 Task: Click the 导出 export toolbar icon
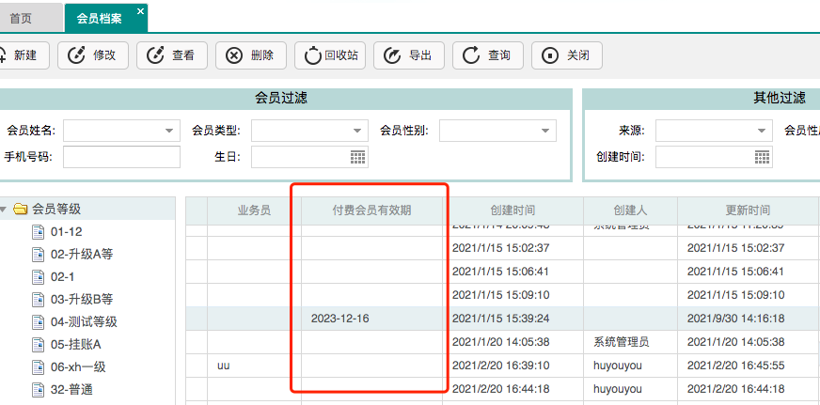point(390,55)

==

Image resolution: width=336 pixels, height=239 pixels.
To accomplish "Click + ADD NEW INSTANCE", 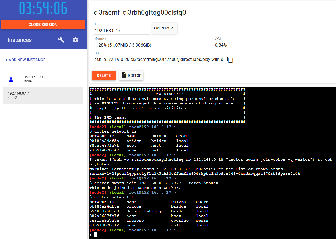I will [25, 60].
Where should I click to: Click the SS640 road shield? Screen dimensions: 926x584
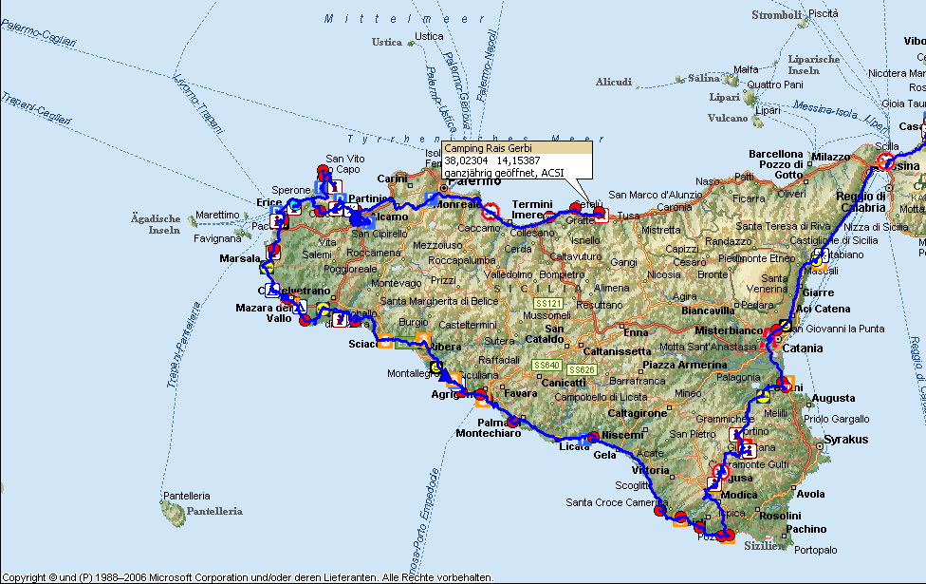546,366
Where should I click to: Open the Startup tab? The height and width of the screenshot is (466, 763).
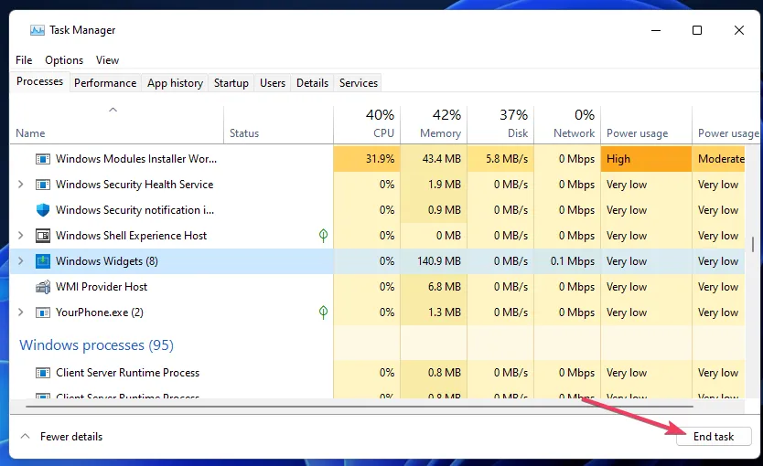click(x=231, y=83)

...

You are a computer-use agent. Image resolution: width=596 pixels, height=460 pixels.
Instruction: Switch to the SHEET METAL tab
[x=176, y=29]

YOUR OBJECTIVE: Pick out all lines from the data above in which the word "Image" appears.

ANSWER SECTION:
Image resolution: width=336 pixels, height=239 pixels.
You are a computer-use agent. Image resolution: width=596 pixels, height=460 pixels.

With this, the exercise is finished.